:: ACTIVITY ::
Transcribe each entry exactly; skip the images.

:: Stored data entries ::
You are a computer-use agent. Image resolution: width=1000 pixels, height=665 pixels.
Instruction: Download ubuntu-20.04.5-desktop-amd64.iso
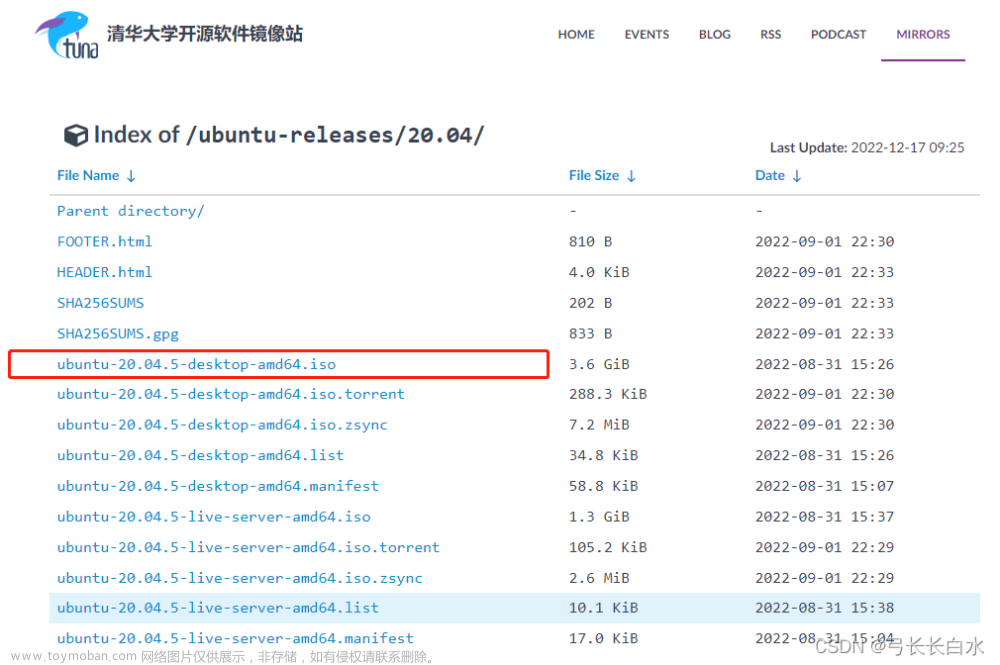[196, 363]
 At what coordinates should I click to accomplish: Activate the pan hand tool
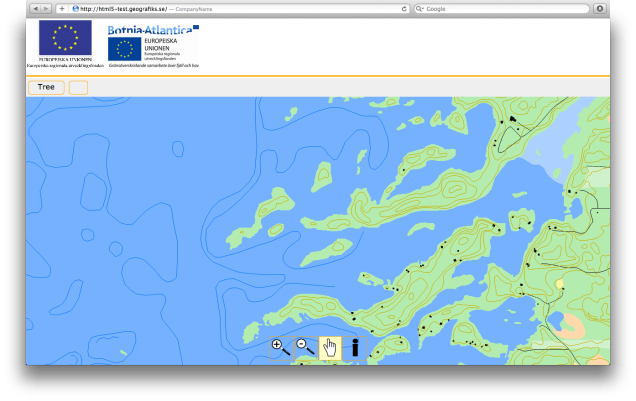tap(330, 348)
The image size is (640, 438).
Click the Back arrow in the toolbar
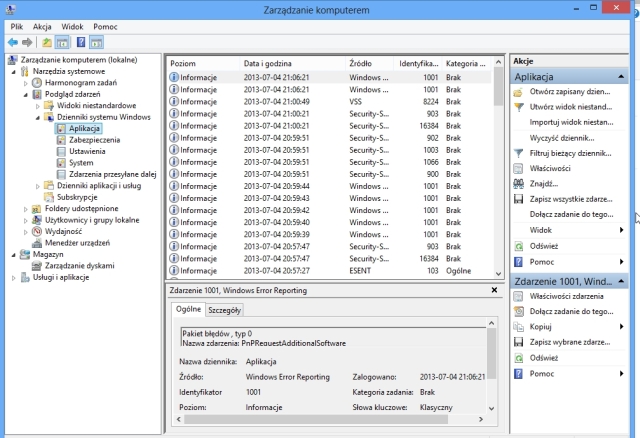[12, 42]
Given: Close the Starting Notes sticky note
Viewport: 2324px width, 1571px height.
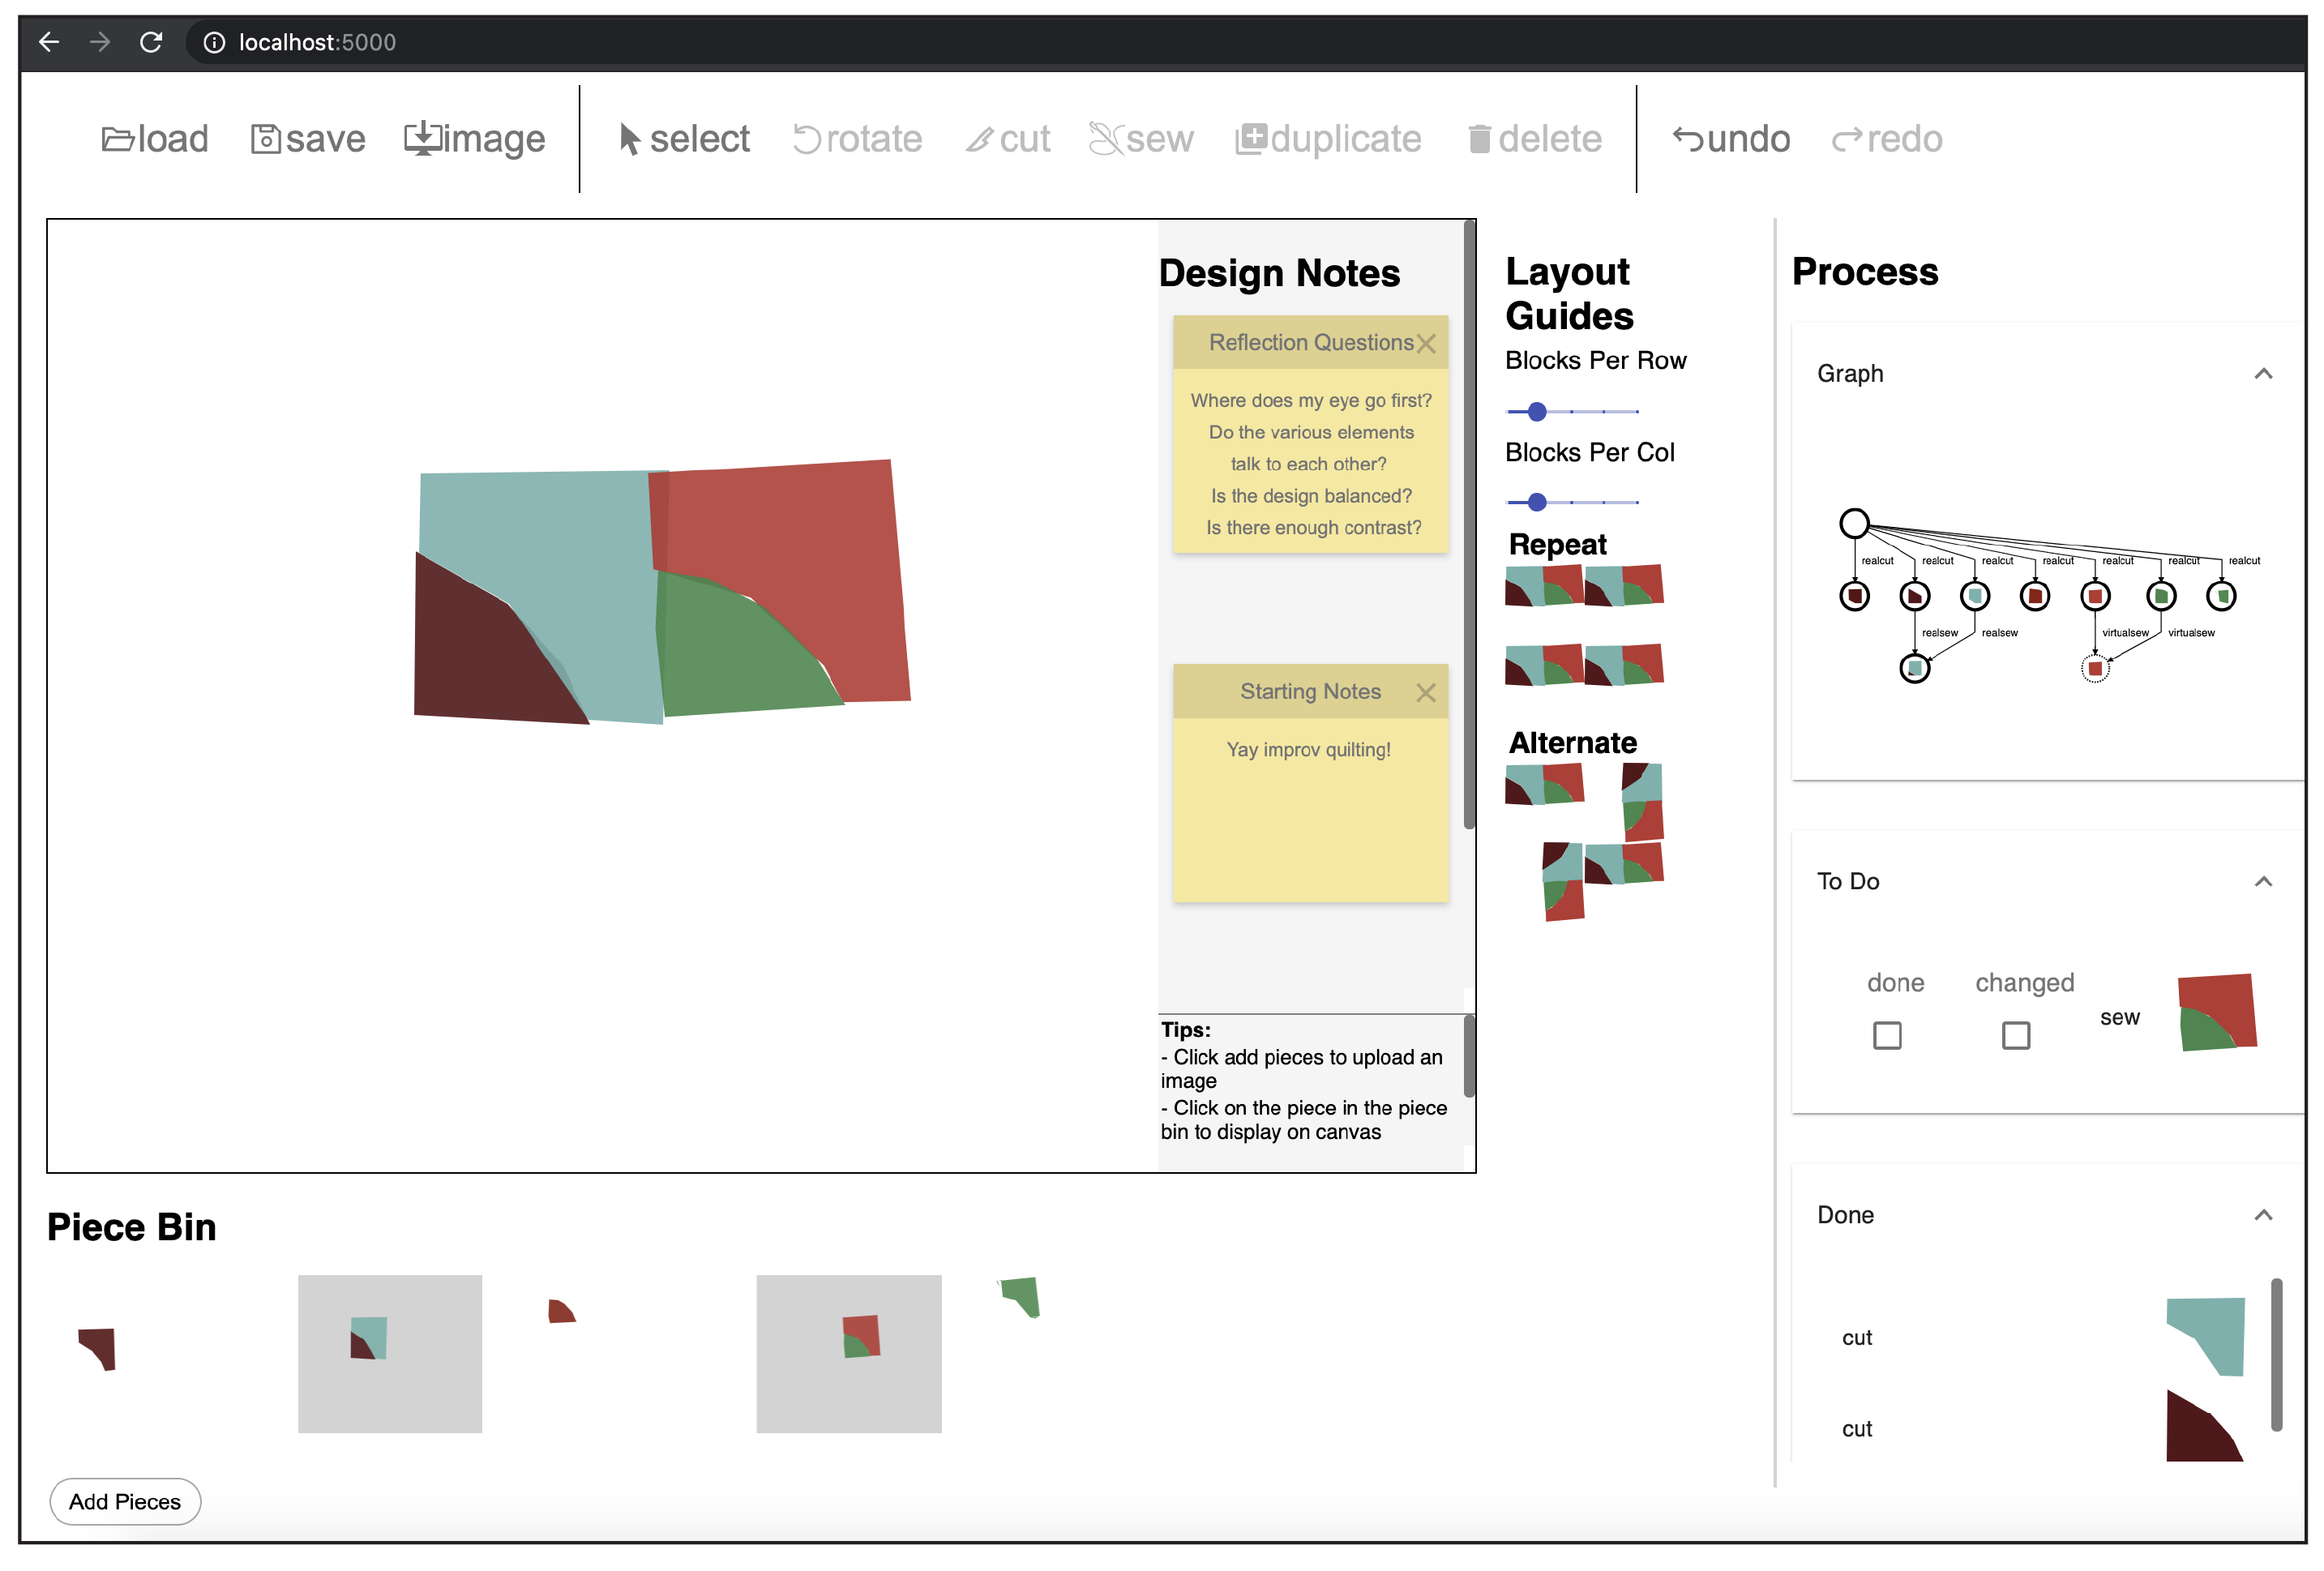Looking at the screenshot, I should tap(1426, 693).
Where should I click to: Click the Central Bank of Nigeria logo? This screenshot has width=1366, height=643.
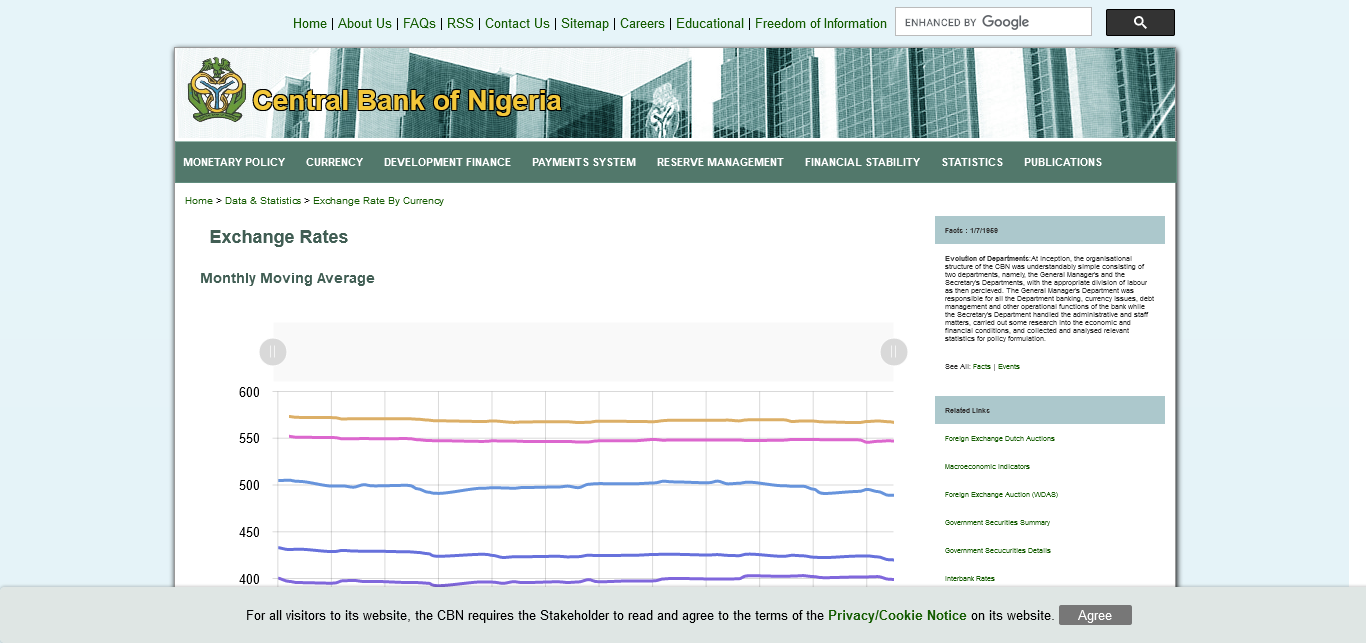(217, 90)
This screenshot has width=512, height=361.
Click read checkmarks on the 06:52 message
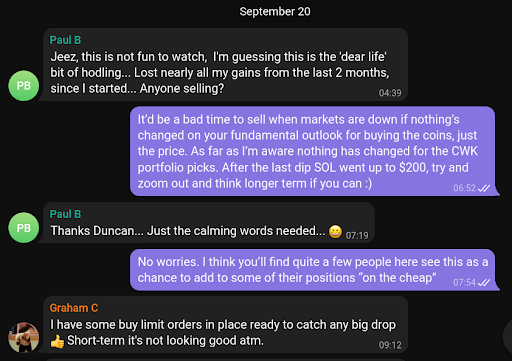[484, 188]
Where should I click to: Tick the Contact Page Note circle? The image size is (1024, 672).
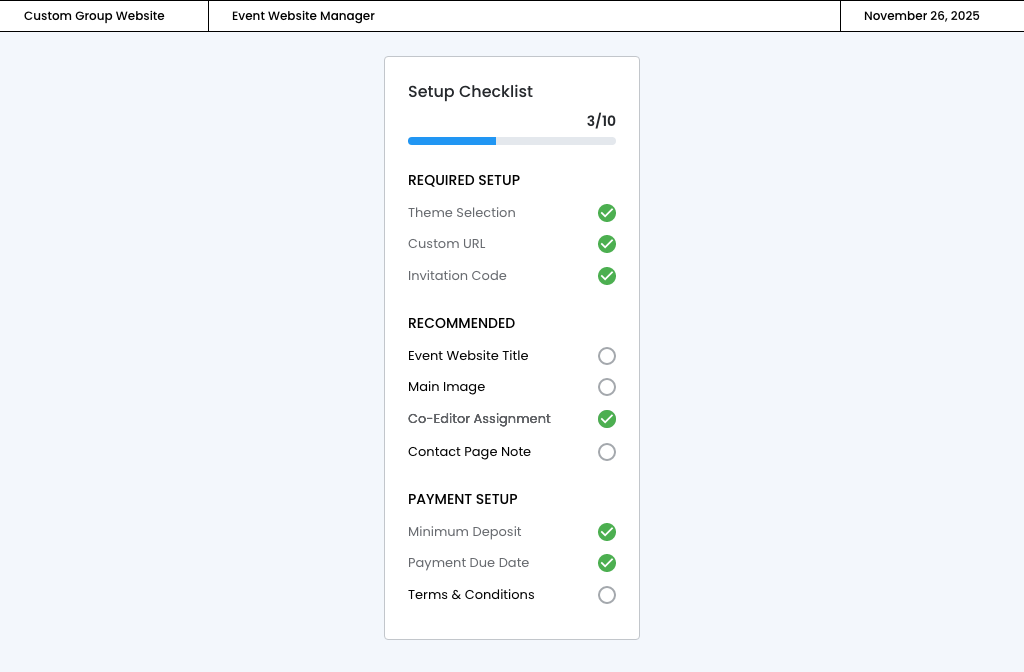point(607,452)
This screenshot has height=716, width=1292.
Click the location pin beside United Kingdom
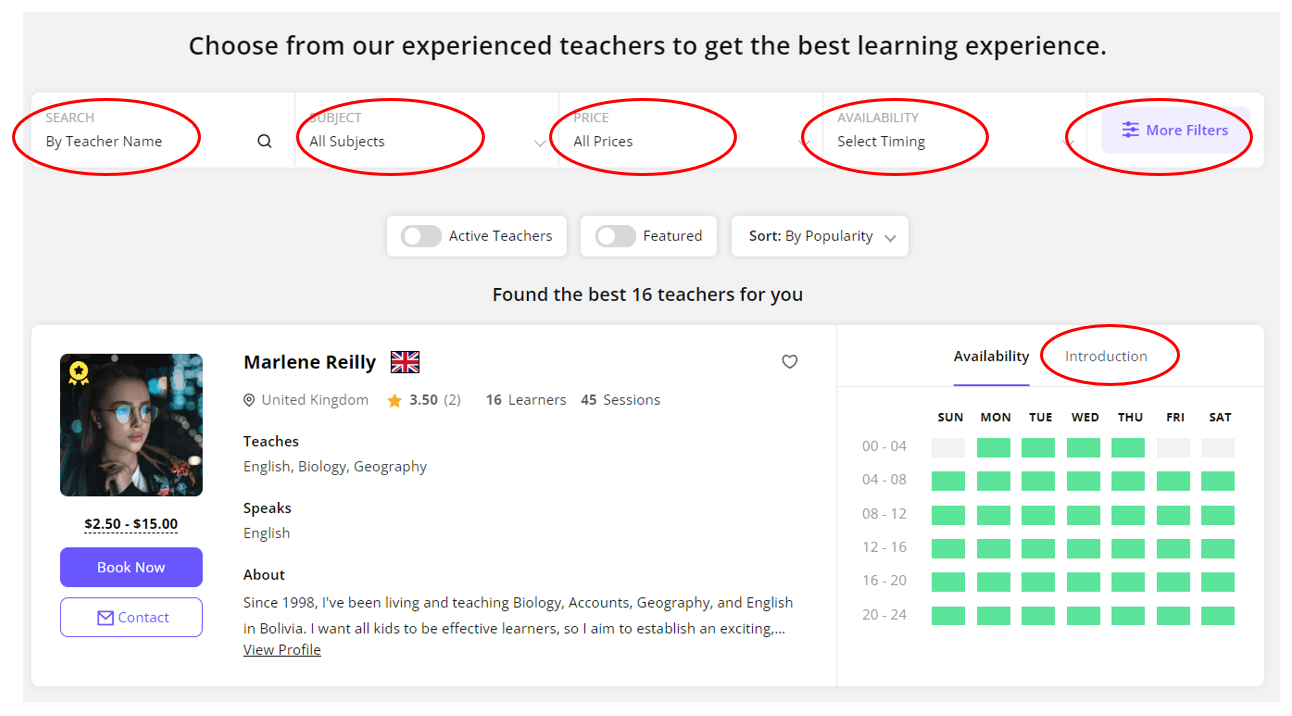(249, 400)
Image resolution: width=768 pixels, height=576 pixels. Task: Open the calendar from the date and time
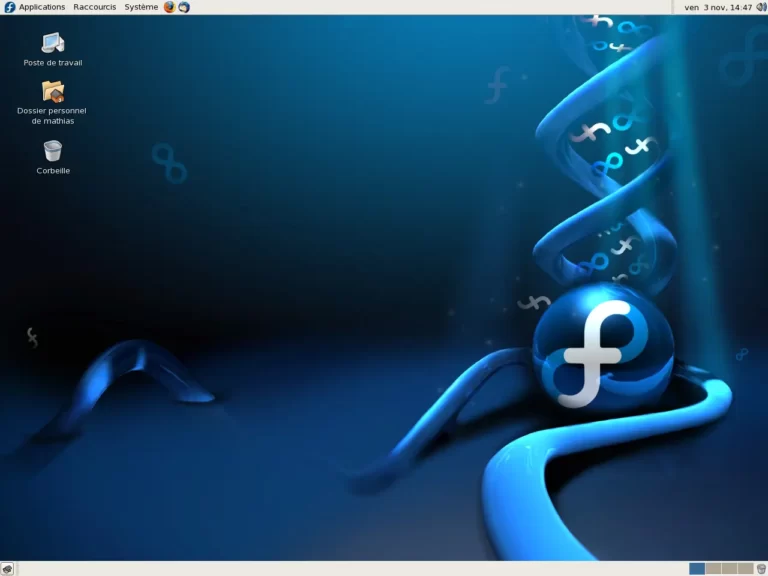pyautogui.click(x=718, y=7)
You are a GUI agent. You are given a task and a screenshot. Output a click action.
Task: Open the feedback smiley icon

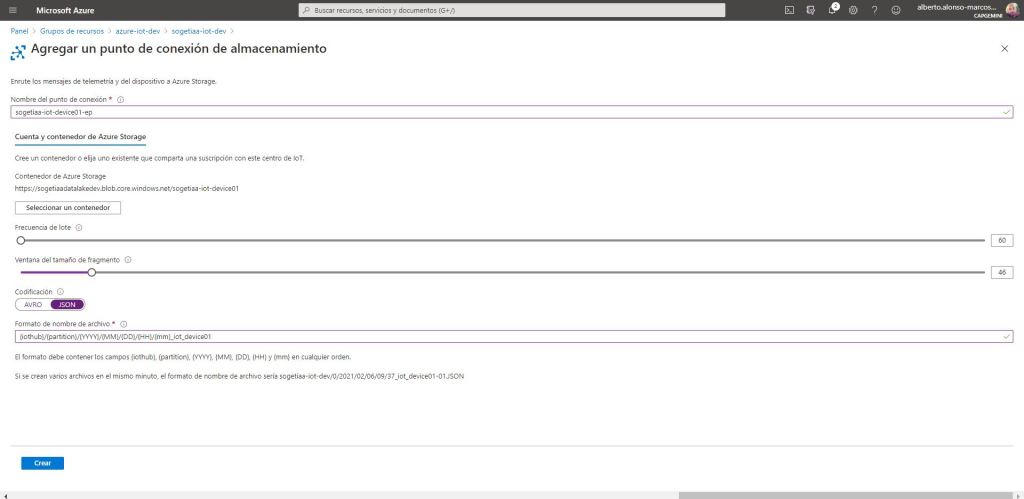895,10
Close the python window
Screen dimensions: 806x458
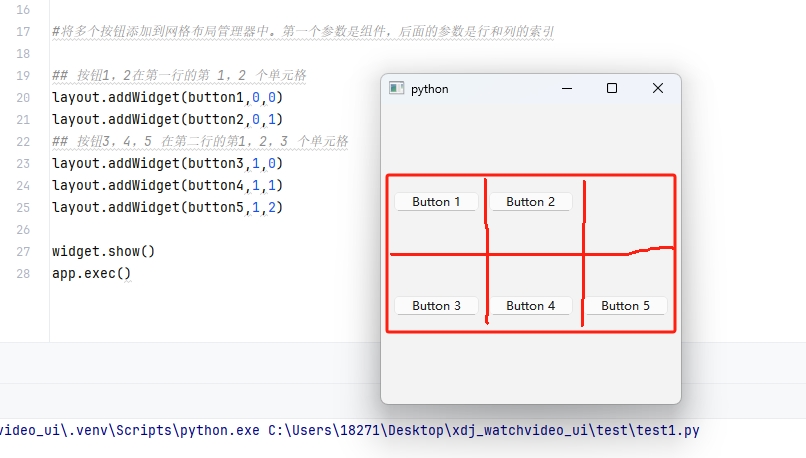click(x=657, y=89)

:: WRITTEN ANSWER ::
You are a computer-use agent. Image resolution: width=1000 pixels, height=665 pixels.
Instruction: Download ubuntu-20.04.5-desktop-amd64.iso
[196, 363]
 At what coordinates should I click to accomplish: Activate the pan hand tool
tap(330, 348)
The image size is (640, 438).
Click the Back arrow in the toolbar
[12, 42]
Given: Close the Starting Notes sticky note
Viewport: 2324px width, 1571px height.
Looking at the screenshot, I should tap(1426, 693).
Where should I click to: Click the Central Bank of Nigeria logo? This screenshot has width=1366, height=643.
(217, 90)
This screenshot has width=512, height=361.
Click read checkmarks on the 06:52 message
[484, 188]
Where should I click to: Tick the Contact Page Note circle? The image size is (1024, 672).
point(607,452)
This screenshot has height=716, width=1292.
Click the location pin beside United Kingdom
(249, 400)
Image resolution: width=768 pixels, height=576 pixels. Task: Open the calendar from the date and time
pyautogui.click(x=718, y=7)
You are a GUI agent. You are given a task and a screenshot. Output a click action.
Task: Open the feedback smiley icon

895,10
Close the python window
Screen dimensions: 806x458
click(x=657, y=89)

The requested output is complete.